Cyberpessimists point to the effect these online actions have. By liking or sharing a political post, someone might think they are politically active, but they are not really doing anything effective. This useless activism, or slacktivism does not contribute to the overall goal of the social movement. It also increases the collective action problem. Someone might think they already contributed to the cause, so they are less likely to go to a physical protest.

Social media is also used by states in order to check society. Authoritarian states use social media to track and punish activists and political opponents. There are several ways to do this. State led internet providers can use a monopoly position to provide information about internet behaviour to secret services. These providers can also shut down the internet if the government faces mass mobilization, what happened in the Arab Spring.

To organise out of sight of authorities, people use encrypted online messaging services such as WhatsApp or Telegram. Virtual private networks may also be used.

===Examples===

DARPA Network Challenge

Tag Challenge

====Arab Spring====

The Arab Spring was a revolutionary wave of demonstrations and protests occurring in the Arab world that began on 18 December 2010. Rulers were forced from power in Tunisia, Egypt, Libya, and Yemen; civil uprisings erupted in Bahrain and Syria; major protests broke out in Algeria, Iraq, Jordan, Kuwait, Morocco, and Oman; with minor protests in Lebanon, Mauritania, Saudi Arabia, Sudan, and Western Sahara. Clashes at the borders of Israel in May 2011, as well as protests by the Arab minority in Iranian Khuzestan, were also inspired by the regional Arab Spring.

The protests shared techniques of mostly civil resistance in sustained campaigns involving strikes, demonstrations, marches, rallies, as well as the use of social media to organise, communicate, and raise awareness in the face of state attempts at repression and Internet censorship.

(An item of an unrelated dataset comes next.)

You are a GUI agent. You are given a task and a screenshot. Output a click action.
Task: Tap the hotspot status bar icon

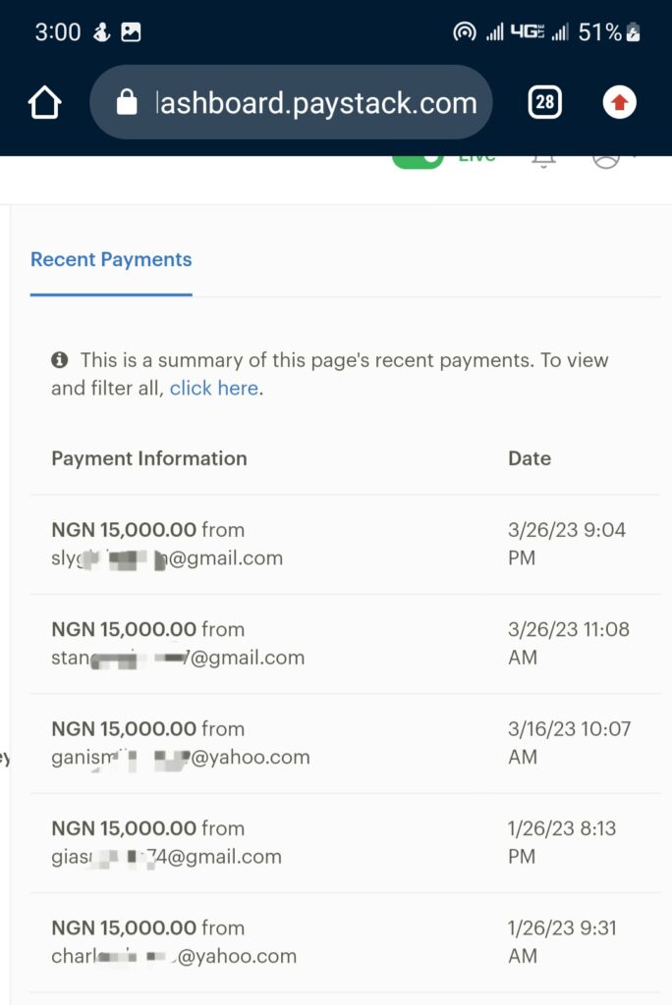coord(464,32)
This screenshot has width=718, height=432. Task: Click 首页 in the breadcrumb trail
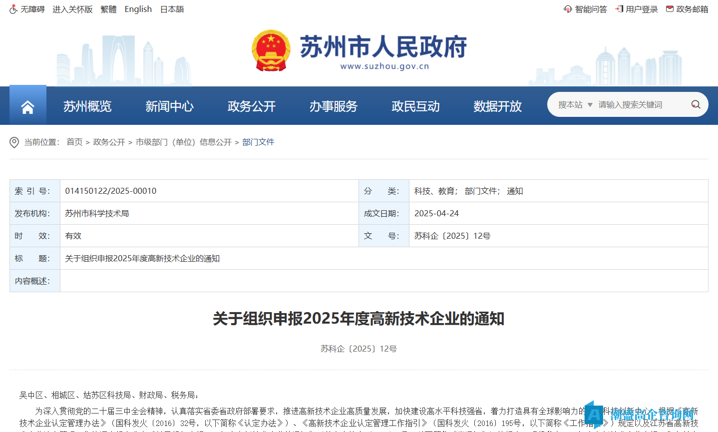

==Nonviolence vs violent tactics==
According to Donatella della Porta and Sidney Tarrow, the mechanism that produces violence in the declining phase of the collective action cycle is a result of the competition that arises among different sectors of the social movement. Together they formed a theory stating that as mass mobilisation winds down, political violence rises in magnitude and intensity.

===Examples===

====Italy====
In his study of the wave of mass protests that took place in Italy between 1965 and 1975, Sidney Tarrow stated that "[i]n the final stages of the cycle, there was an increase in the deliberate use of violence against others. But this increase was a function of the decline of mass protest, not of its extension. Indeed, deliberate targeted violence did not become common until 1972-3, when all the other forms of collective action had declined." All of which leads him to forcefully conclude that "organized violence was the product of demobilization."
Donatella della Porta, in her comparative analysis of political
violence and cycles of protest in Italy and Germany between 1960 and 1990, maintains
that "when mass mobilization declined, the movements went back to more institutional
forms of collective action, whereas small groups resorted to more organized forms of
violence."

====USSR====
Mark R. Beissinger, in his study on cycles of protest and nationalist violence in the Soviet Union between 1987 and 1992, also detects this pattern, but in this case violence takes the form of ethnic communal conflict rather than
terrorism. As he says, "the rise of violence in the USSR in significant part was associated with the decline of nonviolent mobilization contesting interrepublican borders."

====Russia====
During the 1870s, the "populists" or "nihilists", the proponents of a Russian variant of anarchism, organized the so-called
"pilgrimages to the people", which involved small groups of members of the urban, petit bourgeois intelligentsia going into small villages to persuade peasants of what the nihilists saw as the necessity of revolution. Their efforts had little effect on the peasantry. Afterwards, they adopted terrorist tactics.